• **TASK OBJECTIVE**
Could you reproduce, from the records below, everything from the line with "For studerende ved SDU (103, 16)" down to the line with "Artist (725, 670)", keeping both of those lines and changing nothing?

--- GIVEN ENTRIES Enclosed Below ---

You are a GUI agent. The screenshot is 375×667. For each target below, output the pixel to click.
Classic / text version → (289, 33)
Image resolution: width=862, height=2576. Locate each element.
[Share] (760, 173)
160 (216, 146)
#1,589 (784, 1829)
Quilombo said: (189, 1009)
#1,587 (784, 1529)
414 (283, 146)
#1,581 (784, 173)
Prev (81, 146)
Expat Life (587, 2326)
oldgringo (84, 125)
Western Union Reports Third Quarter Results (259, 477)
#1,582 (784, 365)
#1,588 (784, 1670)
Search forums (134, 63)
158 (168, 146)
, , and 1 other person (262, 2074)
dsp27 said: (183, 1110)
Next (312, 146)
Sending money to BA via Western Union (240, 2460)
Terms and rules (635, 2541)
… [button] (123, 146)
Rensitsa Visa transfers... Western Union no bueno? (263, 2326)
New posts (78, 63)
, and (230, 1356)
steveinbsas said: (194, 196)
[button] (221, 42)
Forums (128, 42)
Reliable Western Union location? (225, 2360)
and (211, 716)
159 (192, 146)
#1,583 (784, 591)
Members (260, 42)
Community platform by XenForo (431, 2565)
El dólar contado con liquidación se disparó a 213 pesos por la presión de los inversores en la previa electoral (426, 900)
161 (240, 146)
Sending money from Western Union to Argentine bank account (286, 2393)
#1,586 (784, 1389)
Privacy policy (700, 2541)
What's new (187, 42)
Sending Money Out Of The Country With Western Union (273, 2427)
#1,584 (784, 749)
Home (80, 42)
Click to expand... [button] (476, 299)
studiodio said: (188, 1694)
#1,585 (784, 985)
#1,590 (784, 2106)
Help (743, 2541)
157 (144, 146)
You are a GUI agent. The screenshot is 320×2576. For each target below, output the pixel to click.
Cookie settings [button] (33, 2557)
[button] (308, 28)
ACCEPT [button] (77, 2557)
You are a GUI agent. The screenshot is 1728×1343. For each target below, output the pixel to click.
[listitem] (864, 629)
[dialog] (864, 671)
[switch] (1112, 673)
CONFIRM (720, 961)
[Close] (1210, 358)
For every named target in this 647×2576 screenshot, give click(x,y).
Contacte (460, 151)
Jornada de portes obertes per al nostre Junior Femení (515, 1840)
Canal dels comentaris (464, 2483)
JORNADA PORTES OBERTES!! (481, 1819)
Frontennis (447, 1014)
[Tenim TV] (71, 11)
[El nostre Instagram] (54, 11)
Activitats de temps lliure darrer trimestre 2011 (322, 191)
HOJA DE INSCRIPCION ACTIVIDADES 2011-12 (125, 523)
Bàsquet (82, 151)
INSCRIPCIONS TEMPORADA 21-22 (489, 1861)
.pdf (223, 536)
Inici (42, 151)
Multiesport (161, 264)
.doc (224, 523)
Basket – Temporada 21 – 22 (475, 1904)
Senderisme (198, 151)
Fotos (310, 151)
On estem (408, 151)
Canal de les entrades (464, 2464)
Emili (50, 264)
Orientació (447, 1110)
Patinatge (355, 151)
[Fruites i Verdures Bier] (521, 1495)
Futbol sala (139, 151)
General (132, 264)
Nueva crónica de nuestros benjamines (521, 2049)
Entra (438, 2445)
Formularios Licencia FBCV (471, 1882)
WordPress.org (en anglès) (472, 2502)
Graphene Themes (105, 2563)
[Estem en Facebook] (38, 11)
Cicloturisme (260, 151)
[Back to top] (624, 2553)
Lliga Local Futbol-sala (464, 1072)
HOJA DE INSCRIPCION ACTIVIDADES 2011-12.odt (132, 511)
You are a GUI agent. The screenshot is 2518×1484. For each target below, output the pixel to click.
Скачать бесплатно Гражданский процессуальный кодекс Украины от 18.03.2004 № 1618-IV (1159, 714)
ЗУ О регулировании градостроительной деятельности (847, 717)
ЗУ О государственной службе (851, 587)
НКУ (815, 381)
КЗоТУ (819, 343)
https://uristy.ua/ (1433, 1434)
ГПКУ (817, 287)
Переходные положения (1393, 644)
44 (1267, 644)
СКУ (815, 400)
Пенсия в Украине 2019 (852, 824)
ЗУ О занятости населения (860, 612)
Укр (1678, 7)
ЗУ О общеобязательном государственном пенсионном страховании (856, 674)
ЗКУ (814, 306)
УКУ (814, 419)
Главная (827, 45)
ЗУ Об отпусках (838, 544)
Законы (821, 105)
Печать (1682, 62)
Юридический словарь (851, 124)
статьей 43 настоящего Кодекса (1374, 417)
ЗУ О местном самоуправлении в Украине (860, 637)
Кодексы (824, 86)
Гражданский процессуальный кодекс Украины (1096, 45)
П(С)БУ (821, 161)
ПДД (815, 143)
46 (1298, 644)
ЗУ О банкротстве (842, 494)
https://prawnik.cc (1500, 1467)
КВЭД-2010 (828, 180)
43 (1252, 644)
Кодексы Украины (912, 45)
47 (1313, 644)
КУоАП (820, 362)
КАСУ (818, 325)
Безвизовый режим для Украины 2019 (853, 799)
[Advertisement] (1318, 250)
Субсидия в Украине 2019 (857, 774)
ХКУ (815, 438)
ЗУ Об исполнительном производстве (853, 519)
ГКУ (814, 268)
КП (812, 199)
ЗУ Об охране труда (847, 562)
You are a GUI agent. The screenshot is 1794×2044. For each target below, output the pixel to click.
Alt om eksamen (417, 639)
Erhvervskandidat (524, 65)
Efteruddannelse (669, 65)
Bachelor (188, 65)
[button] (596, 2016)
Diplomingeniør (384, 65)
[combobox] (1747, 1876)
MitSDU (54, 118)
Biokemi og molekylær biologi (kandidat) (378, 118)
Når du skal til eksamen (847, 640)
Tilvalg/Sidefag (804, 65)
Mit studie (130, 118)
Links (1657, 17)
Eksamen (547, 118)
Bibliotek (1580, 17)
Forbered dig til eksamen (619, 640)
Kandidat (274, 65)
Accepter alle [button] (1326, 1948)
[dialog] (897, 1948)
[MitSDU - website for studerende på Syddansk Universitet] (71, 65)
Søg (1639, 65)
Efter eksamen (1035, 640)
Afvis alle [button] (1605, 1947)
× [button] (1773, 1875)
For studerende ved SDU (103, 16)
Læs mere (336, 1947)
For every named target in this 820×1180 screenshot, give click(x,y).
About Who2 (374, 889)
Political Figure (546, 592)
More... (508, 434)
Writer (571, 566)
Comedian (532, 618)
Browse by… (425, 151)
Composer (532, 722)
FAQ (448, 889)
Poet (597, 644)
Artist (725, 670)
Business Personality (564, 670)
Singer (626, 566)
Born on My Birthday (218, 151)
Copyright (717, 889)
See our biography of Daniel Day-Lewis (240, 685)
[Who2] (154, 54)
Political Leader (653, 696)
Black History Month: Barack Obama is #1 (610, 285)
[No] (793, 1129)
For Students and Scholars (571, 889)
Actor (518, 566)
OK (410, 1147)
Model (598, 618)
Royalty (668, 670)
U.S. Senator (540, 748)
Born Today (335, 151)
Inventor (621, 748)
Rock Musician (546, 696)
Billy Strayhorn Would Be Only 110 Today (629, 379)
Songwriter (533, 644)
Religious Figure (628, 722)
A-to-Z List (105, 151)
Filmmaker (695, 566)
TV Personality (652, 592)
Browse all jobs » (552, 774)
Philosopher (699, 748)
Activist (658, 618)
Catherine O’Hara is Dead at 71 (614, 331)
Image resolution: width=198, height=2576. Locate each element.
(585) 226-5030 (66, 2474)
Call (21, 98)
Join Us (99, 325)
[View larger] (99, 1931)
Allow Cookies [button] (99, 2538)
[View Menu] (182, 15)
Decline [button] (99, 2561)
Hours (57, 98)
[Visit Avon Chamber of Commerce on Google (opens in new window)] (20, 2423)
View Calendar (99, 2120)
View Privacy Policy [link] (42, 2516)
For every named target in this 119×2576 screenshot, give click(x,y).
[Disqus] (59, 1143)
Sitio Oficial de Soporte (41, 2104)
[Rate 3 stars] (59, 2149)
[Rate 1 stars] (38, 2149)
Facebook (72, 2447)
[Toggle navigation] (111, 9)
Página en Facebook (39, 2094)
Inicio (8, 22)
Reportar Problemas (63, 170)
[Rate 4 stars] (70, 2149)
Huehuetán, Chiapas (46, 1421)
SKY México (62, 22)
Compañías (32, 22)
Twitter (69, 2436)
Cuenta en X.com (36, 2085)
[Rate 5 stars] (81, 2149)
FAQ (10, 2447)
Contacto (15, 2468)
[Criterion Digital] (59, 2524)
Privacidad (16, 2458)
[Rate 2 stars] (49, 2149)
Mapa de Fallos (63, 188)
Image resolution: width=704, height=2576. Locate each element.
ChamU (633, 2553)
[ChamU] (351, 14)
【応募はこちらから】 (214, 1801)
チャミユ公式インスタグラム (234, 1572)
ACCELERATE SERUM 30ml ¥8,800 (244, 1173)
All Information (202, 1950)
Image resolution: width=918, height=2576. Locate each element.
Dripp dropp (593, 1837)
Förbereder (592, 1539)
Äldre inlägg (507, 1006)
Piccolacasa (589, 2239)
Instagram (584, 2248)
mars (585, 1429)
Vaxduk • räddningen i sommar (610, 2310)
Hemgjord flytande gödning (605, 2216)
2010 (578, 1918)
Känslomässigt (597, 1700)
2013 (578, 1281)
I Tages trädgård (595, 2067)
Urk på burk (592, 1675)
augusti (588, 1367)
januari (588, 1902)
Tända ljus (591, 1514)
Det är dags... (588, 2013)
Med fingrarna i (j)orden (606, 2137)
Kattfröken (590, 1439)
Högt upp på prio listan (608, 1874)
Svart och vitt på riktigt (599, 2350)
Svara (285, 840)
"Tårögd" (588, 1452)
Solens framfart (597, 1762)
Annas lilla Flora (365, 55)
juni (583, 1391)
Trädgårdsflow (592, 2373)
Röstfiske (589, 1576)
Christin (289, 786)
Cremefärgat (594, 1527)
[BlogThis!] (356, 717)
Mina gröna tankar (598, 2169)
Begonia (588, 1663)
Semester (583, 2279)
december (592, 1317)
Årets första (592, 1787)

--- End of Enclosed GIVEN ENTRIES ---

• **WORKED SOLUTION**
For studerende ved SDU (103, 16)
Læs mere (336, 1947)
For every named target in this 820×1180 screenshot, give click(x,y).
About Who2 (374, 889)
Political Figure (546, 592)
More... (508, 434)
Writer (571, 566)
Comedian (532, 618)
Browse by… (425, 151)
Composer (532, 722)
FAQ (448, 889)
Poet (597, 644)
Artist (725, 670)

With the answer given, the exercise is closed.